Upon successful completion of this session the participants will be able to:

1. understand the advantages of learning `python` for Statistical analysis

## Why `python` is a right choice for Computational Statistics ?

Python is a popular programming language in scientific computing, because it has many data-oriented feature packages that can speed up and simplify data processing, thus saving time.

## What is Python?

- `Python` is an *object-oriented*, high-level programming language.

- Its built-in data structures and properties, combined with dynamic typing (meaning we don’t have to declare the type of variable like in C or Java) and binding, make it ideal for application development and its use as a scripting language.

- Python’s simple syntax emphasizes readability and reduces programming maintenance.

- Python is a programming language that can be used for a wide range of tasks such as software creation, web development, script writing, unlike HTML, CSS, and JavaScript.

## What is data analysis?
Data analysis is the process of gathering raw data and converting it into information that the users can use to make decisions.

It entails inspecting, cleansing, transforming, and modeling data to uncover valuable information, draw conclusions, and aid decision-making.

In today’s business world, data analysis plays an important role in making scientific decisions and assisting businesses in operating more efficiently.

> _COMPLETE THE FOLLOWING_
1 - Using the Python overview above, answer each question in one line:
(a) What does dynamic typing mean, as the overview explains it?
(b) Which three languages does the overview set Python against in terms of the range of tasks it can be used for?
(c) Which four activities does data analysis entail?
2 - Repeat the part of the Python overview that starts with "Python is a popular" and goes on through "What is Python?".
3 - Write the next part of the Python overview, picking up after its final sentence.

> _SUPPLIED DATA_
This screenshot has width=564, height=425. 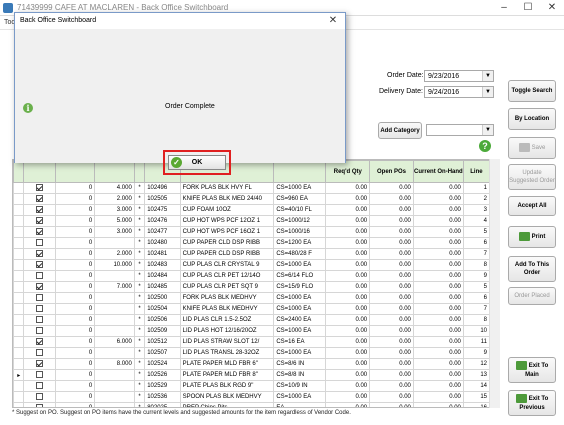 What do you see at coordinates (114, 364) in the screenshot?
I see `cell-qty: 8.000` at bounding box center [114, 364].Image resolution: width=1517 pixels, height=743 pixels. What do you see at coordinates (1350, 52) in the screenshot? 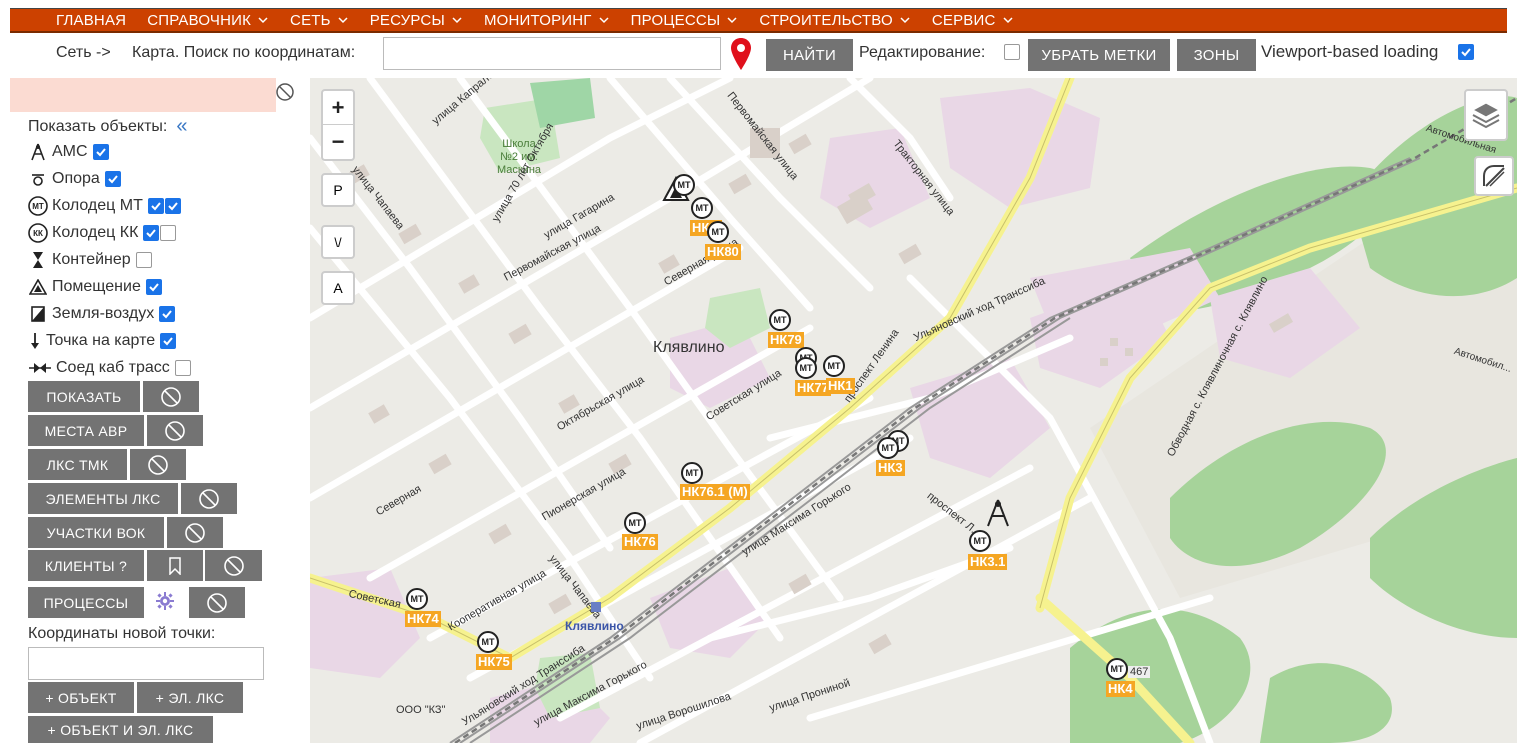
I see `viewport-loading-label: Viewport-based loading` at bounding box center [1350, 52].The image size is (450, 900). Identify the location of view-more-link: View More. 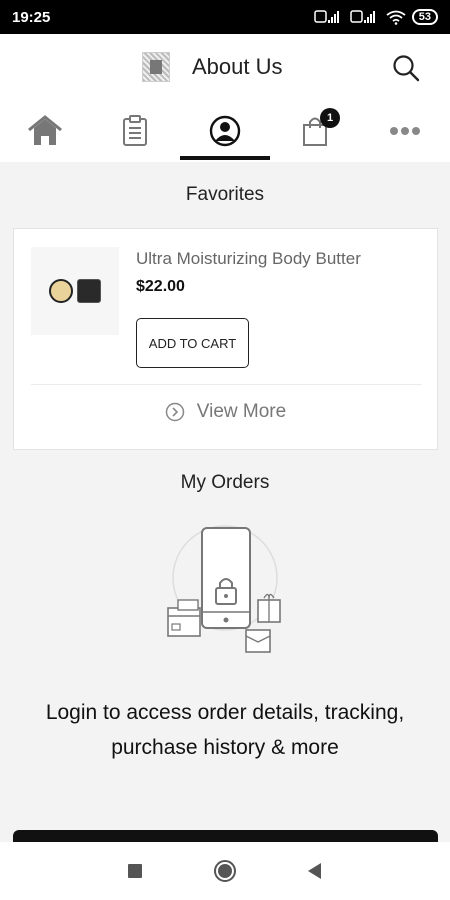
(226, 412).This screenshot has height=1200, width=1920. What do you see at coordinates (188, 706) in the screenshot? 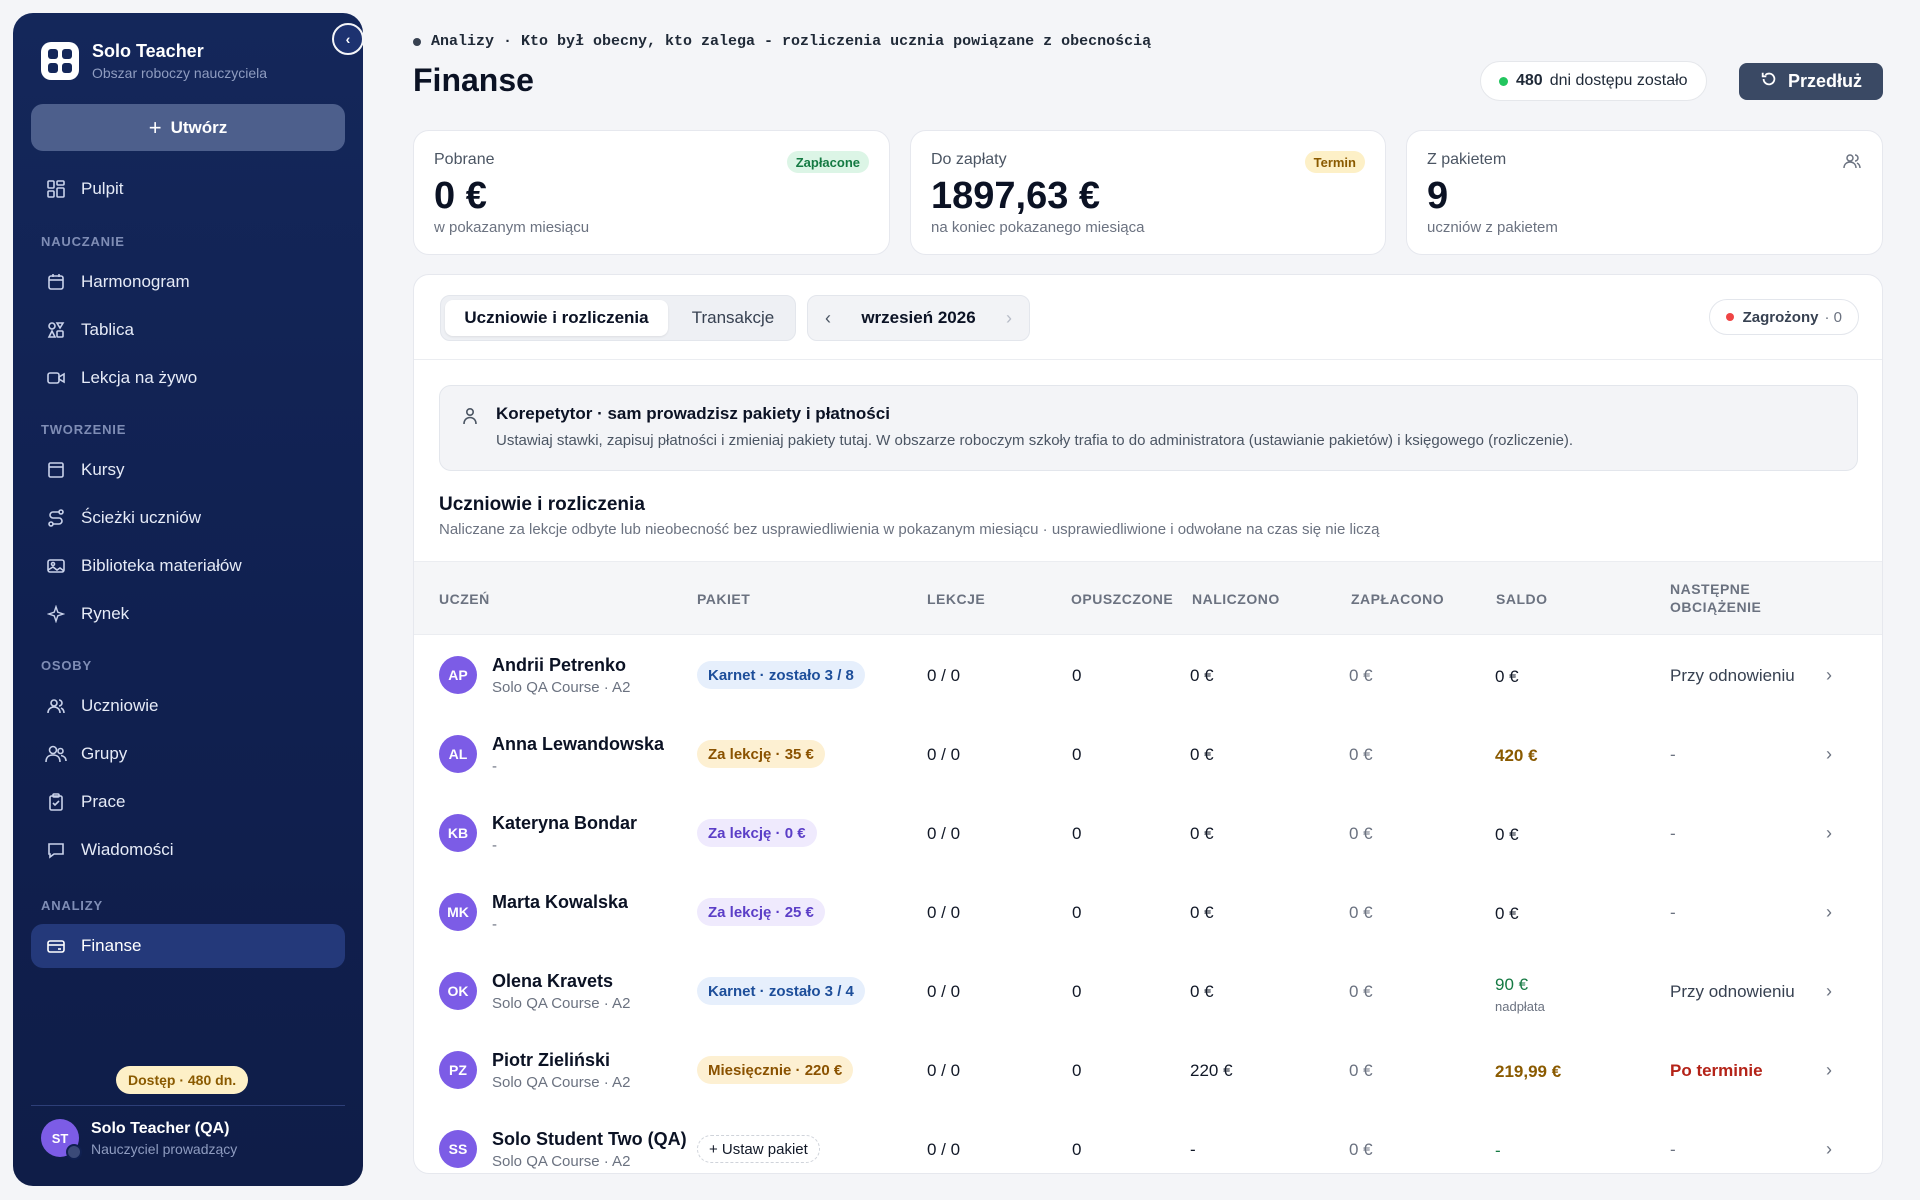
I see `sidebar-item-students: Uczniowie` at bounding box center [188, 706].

==

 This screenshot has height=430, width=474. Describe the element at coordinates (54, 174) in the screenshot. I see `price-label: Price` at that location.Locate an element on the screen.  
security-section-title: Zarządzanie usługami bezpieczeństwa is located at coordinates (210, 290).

> _RESULTS BY TASK_
1 -
(a) We don't have to declare the type of variable like in C or Java.
(b) HTML, CSS, and JavaScript.
(c) Inspecting, cleansing, transforming, and modeling data.

2 -
Python is a popular programming language in scientific computing, because it has many data-oriented feature packages that can speed up and simplify data processing, thus saving time.

## What is Python?

3 -
**Data mining**  is a form of a data analysis technique that emphasizes statistical modeling and information exploration for predictive rather than strictly descriptive purposes.

**Business intelligence** encompasses data analysis that is heavily reliant on aggregation, focusing primarily on business information and decision-making to boost profit turnover.



## Who is a data analyst?
Data analysts are in charge of interpreting data, analyzing the results using statistical techniques, and producing regular reports.

- They plan and carry out data assessments, data collection processes, and other statistical reliability and quality-improvement techniques.

- They are also in charge of data processing and database management from primary and secondary sources.



## What makes Python a brilliant choice for data analysis?

- Easy to learn

- Flexibility

- Huge libraries collection

- Graphics and visualization
- Built-in data analytics tools


#... So let's jump into  `PyWorks 1.0`...


We will be using `Python` a fair amount in this class. `Python` is a high-level scripting language that offers an interactive programming environment. We assume programming experience, so this workshop will focus on the unique properties of `Python`.

Programming languages generally have the following common ingredients: 

>*variables, operators, iterators, conditional statements, functions (built-in and user defined) and higher-order data structures*.

 We will look at these in Python and highlight qualities unique to this language.

## Variables
Variables in `Python` are defined and assigned for you when you set a value to them.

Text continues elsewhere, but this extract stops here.